» What you are asked to do:
Please switch every "Instruction" in the records below to "Goal", and give the lines back with nothing else changed.
START
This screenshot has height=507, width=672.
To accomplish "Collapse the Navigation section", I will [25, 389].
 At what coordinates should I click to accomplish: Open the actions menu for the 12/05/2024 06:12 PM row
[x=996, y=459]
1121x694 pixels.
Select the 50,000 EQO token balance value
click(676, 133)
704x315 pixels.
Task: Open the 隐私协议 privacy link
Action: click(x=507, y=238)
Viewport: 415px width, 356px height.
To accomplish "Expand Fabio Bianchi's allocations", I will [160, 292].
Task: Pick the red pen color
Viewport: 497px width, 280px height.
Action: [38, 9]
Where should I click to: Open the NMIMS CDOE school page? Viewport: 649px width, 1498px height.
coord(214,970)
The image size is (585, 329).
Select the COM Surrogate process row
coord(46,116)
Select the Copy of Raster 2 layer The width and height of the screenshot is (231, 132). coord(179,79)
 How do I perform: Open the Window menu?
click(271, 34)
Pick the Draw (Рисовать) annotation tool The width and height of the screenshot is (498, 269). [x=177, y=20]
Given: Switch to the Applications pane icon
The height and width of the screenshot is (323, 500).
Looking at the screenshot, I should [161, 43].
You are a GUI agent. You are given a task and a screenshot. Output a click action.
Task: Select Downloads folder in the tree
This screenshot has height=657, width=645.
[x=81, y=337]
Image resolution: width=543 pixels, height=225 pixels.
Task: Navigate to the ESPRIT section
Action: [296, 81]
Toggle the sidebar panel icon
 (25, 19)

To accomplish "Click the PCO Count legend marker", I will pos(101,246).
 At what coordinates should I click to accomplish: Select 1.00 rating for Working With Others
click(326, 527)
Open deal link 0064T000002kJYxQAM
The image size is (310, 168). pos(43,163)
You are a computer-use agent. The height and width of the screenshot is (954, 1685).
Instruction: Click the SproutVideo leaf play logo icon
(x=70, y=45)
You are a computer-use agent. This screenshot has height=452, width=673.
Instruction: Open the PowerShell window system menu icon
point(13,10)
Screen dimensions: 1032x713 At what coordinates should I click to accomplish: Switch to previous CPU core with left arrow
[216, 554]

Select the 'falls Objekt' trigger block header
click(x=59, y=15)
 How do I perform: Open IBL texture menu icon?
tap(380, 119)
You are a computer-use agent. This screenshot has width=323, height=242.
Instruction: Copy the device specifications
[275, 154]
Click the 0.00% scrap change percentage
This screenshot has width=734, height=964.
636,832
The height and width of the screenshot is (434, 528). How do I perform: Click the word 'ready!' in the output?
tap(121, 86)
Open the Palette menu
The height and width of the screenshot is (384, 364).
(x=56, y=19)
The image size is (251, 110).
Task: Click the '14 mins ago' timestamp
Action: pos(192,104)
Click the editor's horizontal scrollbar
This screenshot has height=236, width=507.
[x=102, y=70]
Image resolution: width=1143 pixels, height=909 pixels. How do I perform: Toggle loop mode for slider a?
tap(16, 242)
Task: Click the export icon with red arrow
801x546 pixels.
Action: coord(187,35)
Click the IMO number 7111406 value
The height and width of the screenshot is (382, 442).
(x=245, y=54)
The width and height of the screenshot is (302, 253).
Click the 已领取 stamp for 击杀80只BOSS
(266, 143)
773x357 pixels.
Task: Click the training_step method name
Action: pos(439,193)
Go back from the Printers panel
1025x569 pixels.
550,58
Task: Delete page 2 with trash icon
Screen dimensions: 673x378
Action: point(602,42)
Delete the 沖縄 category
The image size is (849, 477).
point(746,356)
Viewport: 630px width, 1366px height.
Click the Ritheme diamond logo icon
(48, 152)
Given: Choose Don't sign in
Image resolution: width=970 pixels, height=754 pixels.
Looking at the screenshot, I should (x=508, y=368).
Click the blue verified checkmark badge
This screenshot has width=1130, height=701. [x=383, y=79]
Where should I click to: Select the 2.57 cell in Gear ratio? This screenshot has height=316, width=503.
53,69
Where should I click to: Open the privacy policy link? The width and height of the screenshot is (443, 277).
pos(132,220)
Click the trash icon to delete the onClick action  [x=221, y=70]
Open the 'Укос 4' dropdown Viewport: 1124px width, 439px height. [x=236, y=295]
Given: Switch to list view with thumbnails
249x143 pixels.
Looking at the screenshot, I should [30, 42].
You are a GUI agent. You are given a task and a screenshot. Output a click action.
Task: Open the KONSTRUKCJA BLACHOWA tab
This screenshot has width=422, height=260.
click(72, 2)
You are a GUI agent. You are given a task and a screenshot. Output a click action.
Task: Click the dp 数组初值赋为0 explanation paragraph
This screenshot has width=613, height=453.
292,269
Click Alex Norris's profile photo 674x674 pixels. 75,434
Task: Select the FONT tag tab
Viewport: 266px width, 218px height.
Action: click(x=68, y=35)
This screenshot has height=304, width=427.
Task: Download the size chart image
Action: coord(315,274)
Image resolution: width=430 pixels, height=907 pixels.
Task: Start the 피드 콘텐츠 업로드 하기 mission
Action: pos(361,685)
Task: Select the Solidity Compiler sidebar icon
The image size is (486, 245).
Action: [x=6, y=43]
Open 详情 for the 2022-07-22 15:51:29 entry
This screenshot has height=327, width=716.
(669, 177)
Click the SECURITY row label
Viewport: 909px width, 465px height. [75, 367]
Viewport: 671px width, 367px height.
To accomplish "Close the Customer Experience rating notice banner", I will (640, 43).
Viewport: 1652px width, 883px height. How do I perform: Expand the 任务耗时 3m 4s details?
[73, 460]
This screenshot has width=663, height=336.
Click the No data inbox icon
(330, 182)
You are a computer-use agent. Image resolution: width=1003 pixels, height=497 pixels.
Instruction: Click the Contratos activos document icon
END
» Answer to the exercise:
This screenshot has height=507, width=672.
To accomplish "Collapse the Navigation section", I will [25, 389].
 At what coordinates should I click to accomplish: Open the actions menu for the 12/05/2024 06:12 PM row
[x=996, y=459]
1121x694 pixels.
Select the 50,000 EQO token balance value
click(676, 133)
704x315 pixels.
Task: Open the 隐私协议 privacy link
Action: click(x=507, y=238)
Viewport: 415px width, 356px height.
To accomplish "Expand Fabio Bianchi's allocations", I will [160, 292].
Task: Pick the red pen color
Viewport: 497px width, 280px height.
Action: [38, 9]
Where should I click to: Open the NMIMS CDOE school page? Viewport: 649px width, 1498px height.
coord(214,970)
The image size is (585, 329).
Select the COM Surrogate process row
coord(46,116)
Select the Copy of Raster 2 layer The width and height of the screenshot is (231, 132). coord(179,79)
 How do I perform: Open the Window menu?
click(271, 34)
Pick the Draw (Рисовать) annotation tool The width and height of the screenshot is (498, 269). [x=177, y=20]
Given: Switch to the Applications pane icon
The height and width of the screenshot is (323, 500).
Looking at the screenshot, I should [161, 43].
You are a GUI agent. You are given a task and a screenshot. Output a click action.
Task: Select Downloads folder in the tree
This screenshot has height=657, width=645.
[x=81, y=337]
Image resolution: width=543 pixels, height=225 pixels.
Task: Navigate to the ESPRIT section
Action: [296, 81]
Toggle the sidebar panel icon
 (25, 19)

To accomplish "Click the PCO Count legend marker", I will pos(101,246).
 At what coordinates should I click to accomplish: Select 1.00 rating for Working With Others
click(326, 527)
Open deal link 0064T000002kJYxQAM
The image size is (310, 168). pos(43,163)
You are a computer-use agent. The height and width of the screenshot is (954, 1685).
Goal: Click the SproutVideo leaf play logo icon
(x=70, y=45)
You are a computer-use agent. This screenshot has height=452, width=673.
Goal: Open the PowerShell window system menu icon
point(13,10)
Screen dimensions: 1032x713 At what coordinates should I click to accomplish: Switch to previous CPU core with left arrow
[216, 554]

Select the 'falls Objekt' trigger block header
click(x=59, y=15)
 How do I perform: Open IBL texture menu icon?
tap(380, 119)
You are a computer-use agent. This screenshot has width=323, height=242.
Goal: Copy the device specifications
[275, 154]
Click the 0.00% scrap change percentage
This screenshot has width=734, height=964.
636,832
The height and width of the screenshot is (434, 528). How do I perform: Click the word 'ready!' in the output?
tap(121, 86)
Open the Palette menu
The height and width of the screenshot is (384, 364).
(x=56, y=19)
The image size is (251, 110).
Task: Click the '14 mins ago' timestamp
Action: pos(192,104)
Click the editor's horizontal scrollbar
This screenshot has height=236, width=507.
[x=102, y=70]
Image resolution: width=1143 pixels, height=909 pixels. How do I perform: Toggle loop mode for slider a?
tap(16, 242)
Task: Click the export icon with red arrow
801x546 pixels.
Action: coord(187,35)
Click the IMO number 7111406 value
The height and width of the screenshot is (382, 442).
(x=245, y=54)
The width and height of the screenshot is (302, 253).
Click the 已领取 stamp for 击杀80只BOSS
(266, 143)
773x357 pixels.
Task: Click the training_step method name
Action: pos(439,193)
Go back from the Printers panel
1025x569 pixels.
550,58
Task: Delete page 2 with trash icon
Screen dimensions: 673x378
Action: point(602,42)
Delete the 沖縄 category
The image size is (849, 477).
point(746,356)
Viewport: 630px width, 1366px height.
Click the Ritheme diamond logo icon
(48, 152)
Given: Choose Don't sign in
Image resolution: width=970 pixels, height=754 pixels.
Looking at the screenshot, I should (x=508, y=368).
Click the blue verified checkmark badge
This screenshot has width=1130, height=701. [x=383, y=79]
Where should I click to: Select the 2.57 cell in Gear ratio? This screenshot has height=316, width=503.
53,69
Where should I click to: Open the privacy policy link? The width and height of the screenshot is (443, 277).
pos(132,220)
Click the trash icon to delete the onClick action  [x=221, y=70]
Open the 'Укос 4' dropdown Viewport: 1124px width, 439px height. [x=236, y=295]
Given: Switch to list view with thumbnails
249x143 pixels.
Looking at the screenshot, I should [30, 42].
You are a GUI agent. You are given a task and a screenshot. Output a click action.
Task: Open the KONSTRUKCJA BLACHOWA tab
This screenshot has width=422, height=260.
click(72, 2)
You are a GUI agent. You are given a task and a screenshot. Output a click action.
Task: Click the dp 数组初值赋为0 explanation paragraph
This screenshot has width=613, height=453.
292,269
Click Alex Norris's profile photo 674x674 pixels. 75,434
Task: Select the FONT tag tab
Viewport: 266px width, 218px height.
Action: click(x=68, y=35)
This screenshot has height=304, width=427.
Task: Download the size chart image
Action: coord(315,274)
Image resolution: width=430 pixels, height=907 pixels.
Task: Start the 피드 콘텐츠 업로드 하기 mission
Action: pos(361,685)
Task: Select the Solidity Compiler sidebar icon
The image size is (486, 245).
Action: [x=6, y=43]
Open 详情 for the 2022-07-22 15:51:29 entry
This screenshot has height=327, width=716.
(669, 177)
Click the SECURITY row label
Viewport: 909px width, 465px height. [75, 367]
Viewport: 671px width, 367px height.
To accomplish "Close the Customer Experience rating notice banner", I will (640, 43).
Viewport: 1652px width, 883px height. How do I perform: Expand the 任务耗时 3m 4s details?
[73, 460]
This screenshot has width=663, height=336.
Click the No data inbox icon
(330, 182)
You are a computer-use agent. Image resolution: width=1003 pixels, height=497 pixels.
Goal: Click the Contratos activos document icon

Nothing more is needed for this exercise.